On another note my experience with a teaching hospital was horrid. It's a long story 20 years long. I spent 20 years at a teaching hospital. Nope I'm not afraid to say it anymore. I went to the University of Washington. Sorry if you didn't care to know the name but its out there now. The list is long I was shuffled from one specialty clinic to the next with no one connecting the dots. I've been tested for everything it seems. 6 miscarriages, loss of my son at 4 days old thousands upon thousands (yes 10's of thousands IVF aint cheap )spent at their infertility clinic. Nephritis from the time I was 13 that's what caused the pre eclampsia hmm cant figure out why you won't stay pregnant. Un explained is what I was labeled. Un controllable menstral cycles led to a hysterectomy at 37 hmm don't know why it must be that one tiny fibroid. I could keep going but you get the idea.
I have aps a clotting disorder common in lupus. Found out about 2 years ago. A year after my hysterectomy. My pre eclampsia was lupus flaring. My nephritis is lupus nephritis.
I brought my library of medical records sent before I switched providers. My first appt I brought a few key copies with me and left my first appt with 90% I'm pretty sure it sle. After more testing it was confirmed and suspected that I've had it since the age of 13.
Obviously I'm not the only one in which lupus has impacted there lives. I'm just a bit angry that had they caught the dx 20/15 years ago before my heartbreaking struggles to have a family and the death of my son my life would be so different.
I know that lupus can be hard to dx but it was really slapping them in the face and they never got it.
Now I'm not saying for you not to go.
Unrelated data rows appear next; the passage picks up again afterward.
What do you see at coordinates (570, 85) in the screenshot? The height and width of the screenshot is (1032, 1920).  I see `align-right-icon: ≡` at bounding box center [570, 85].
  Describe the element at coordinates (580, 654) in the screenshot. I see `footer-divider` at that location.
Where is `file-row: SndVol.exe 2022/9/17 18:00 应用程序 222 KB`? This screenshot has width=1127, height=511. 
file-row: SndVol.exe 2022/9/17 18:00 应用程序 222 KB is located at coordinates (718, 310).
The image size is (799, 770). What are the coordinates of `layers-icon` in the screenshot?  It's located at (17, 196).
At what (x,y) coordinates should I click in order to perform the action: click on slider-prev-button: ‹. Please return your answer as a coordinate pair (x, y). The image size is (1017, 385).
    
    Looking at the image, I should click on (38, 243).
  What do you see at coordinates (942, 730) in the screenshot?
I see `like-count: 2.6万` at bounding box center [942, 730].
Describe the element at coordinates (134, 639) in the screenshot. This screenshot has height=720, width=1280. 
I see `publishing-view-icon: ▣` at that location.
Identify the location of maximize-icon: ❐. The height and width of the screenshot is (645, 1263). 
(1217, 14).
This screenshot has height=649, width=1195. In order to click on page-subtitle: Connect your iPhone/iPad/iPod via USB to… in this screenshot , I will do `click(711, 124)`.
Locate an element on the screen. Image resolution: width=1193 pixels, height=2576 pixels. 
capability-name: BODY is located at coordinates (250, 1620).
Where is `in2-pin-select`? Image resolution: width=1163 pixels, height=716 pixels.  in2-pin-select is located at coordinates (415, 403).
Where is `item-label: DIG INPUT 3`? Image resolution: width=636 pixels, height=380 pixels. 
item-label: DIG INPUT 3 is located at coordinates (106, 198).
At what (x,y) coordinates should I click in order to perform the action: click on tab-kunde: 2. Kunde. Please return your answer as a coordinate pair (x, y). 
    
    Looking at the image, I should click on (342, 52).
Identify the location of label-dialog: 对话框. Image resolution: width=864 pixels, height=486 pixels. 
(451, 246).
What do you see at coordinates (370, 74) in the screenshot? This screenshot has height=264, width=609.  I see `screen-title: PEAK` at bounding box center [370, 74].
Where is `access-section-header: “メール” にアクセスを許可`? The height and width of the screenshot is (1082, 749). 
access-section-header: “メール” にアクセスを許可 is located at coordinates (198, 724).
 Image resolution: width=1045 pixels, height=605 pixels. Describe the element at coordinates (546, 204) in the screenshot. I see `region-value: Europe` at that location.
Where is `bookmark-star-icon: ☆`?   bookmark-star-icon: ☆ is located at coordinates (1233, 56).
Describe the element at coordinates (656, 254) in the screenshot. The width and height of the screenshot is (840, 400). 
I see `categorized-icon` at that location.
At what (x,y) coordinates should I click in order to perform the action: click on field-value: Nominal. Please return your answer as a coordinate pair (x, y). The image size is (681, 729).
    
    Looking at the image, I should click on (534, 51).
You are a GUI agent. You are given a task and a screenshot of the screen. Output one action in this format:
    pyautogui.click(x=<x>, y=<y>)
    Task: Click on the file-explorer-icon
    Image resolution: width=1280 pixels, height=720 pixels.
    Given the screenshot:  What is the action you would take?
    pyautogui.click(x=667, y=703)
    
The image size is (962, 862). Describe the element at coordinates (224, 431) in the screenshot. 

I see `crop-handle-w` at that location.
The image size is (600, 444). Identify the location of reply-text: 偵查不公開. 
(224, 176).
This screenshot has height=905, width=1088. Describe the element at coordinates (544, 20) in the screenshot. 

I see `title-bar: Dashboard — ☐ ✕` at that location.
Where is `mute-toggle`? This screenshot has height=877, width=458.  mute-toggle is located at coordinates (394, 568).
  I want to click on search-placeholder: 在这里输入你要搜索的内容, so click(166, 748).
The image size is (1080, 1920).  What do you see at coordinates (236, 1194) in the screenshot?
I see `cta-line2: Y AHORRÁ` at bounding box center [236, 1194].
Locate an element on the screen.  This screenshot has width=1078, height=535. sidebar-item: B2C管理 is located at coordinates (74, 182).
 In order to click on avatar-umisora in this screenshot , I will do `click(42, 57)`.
A second opinion and a urging from your current dr I would go. My experience is just that my experience. Teaching hospitals have done great things and saved many lives. My first born is one of them and I am grateful to them for that.
I'm sorry if this post comes of gruff but I'm newly dx'd and am still pretty angry. I just wanted to give you my story. I don't want to scare you into not going as I think you should. I just have to put my anger some where for so many years it was on me. I was a big failure in my eyes because I couldn't give my husband a child. Lupus failed me I didn't fail me. Feels good to finally know it.
If you're around , how did your experience go?
The "pros" are that a teaching hospital is always on the "learning curve" with cutting edge technology and fresh young opinions coupled with old tried and true opinions. Teaching hospitals normally have their own labs, xrays, and other physicians in other departments that your doc can refer questions to. The downside is that the doctors there seem to have a lot more patients, and you might get treated like a guinea pig.